A Computational Approach to Classifying Low Rank Modular Categories

TL;DR

This paper presents a computational method for classifying low rank modular categories by analyzing their modular data, using algebraic and group-theoretic techniques to systematically identify valid categories.

Contribution

It introduces a novel computational framework that combines group theory and algebraic geometry to classify low rank modular categories based on their modular data.

Findings

Successfully enumerated all possible modular data for low rank categories

Identified constraints on the Galois group acting on the S matrix

Provided a systematic approach to classify categories up to their modular data

Abstract

This paper introduces a computational approach to classifying low rank modular categories up to their modular data.

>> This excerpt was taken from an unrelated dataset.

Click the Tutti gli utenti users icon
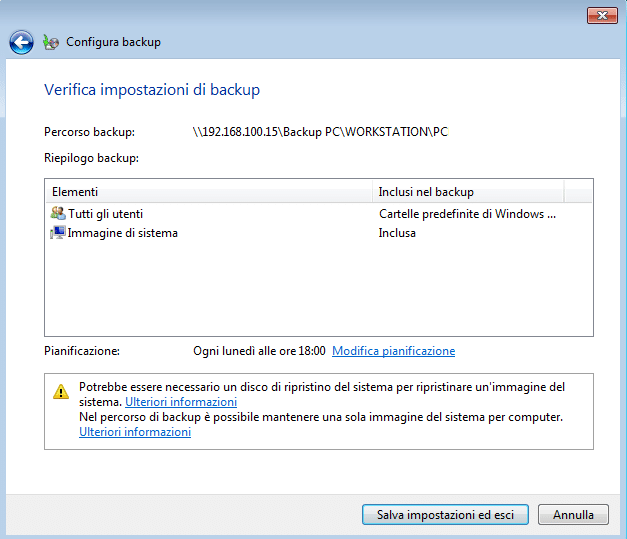The height and width of the screenshot is (539, 627). (x=58, y=213)
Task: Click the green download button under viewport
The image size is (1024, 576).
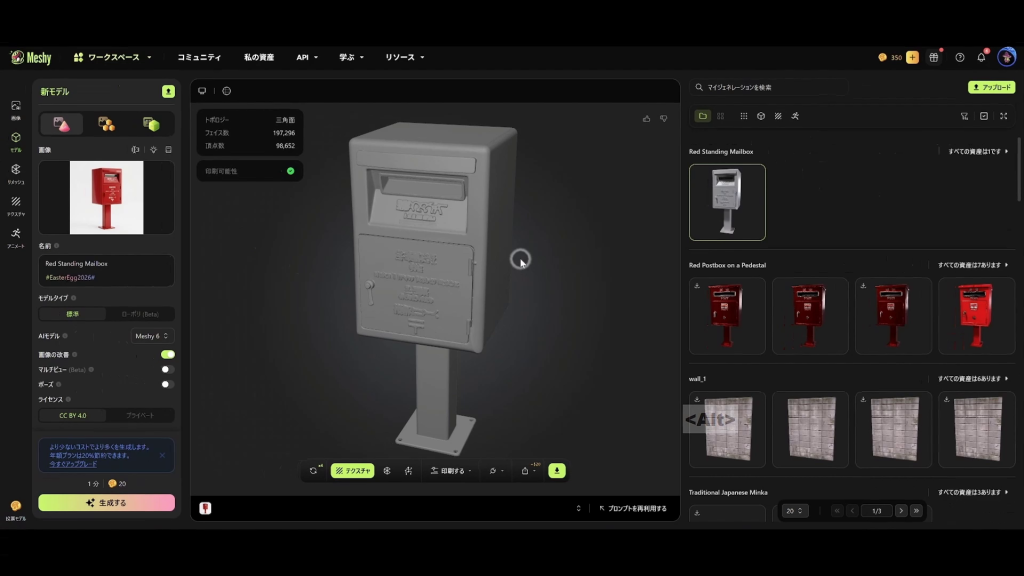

The modular data of a modular category is a pair of matrices, $(S,T)$. Virtually all the numerical information of the category is contained within or derived from the modular data. The modular data satisfy a variety of criteria that Bruillard, Ng, Rowell, and Wang call the admissibility criteria. Of note is the Galois group of the $S$ matrix is an abelian group that acts faithfully on the columns of the eigenvalue matrix, $s = (\frac{S_{ij}}{S_{0j}})$. This gives an injection from Gal$(\mathbb{Q}(S),\mathbb{Q}) \to $ Sym$_r$, where $r$ is the rank of the category. Our approach begins by listing all the possible abelian subgroups of Sym$_6$ and building all the possible modular data for each group. We run each set of modular data through a series of Gr\"obner basis calculations until we either find a contradiction or solve for the modular data.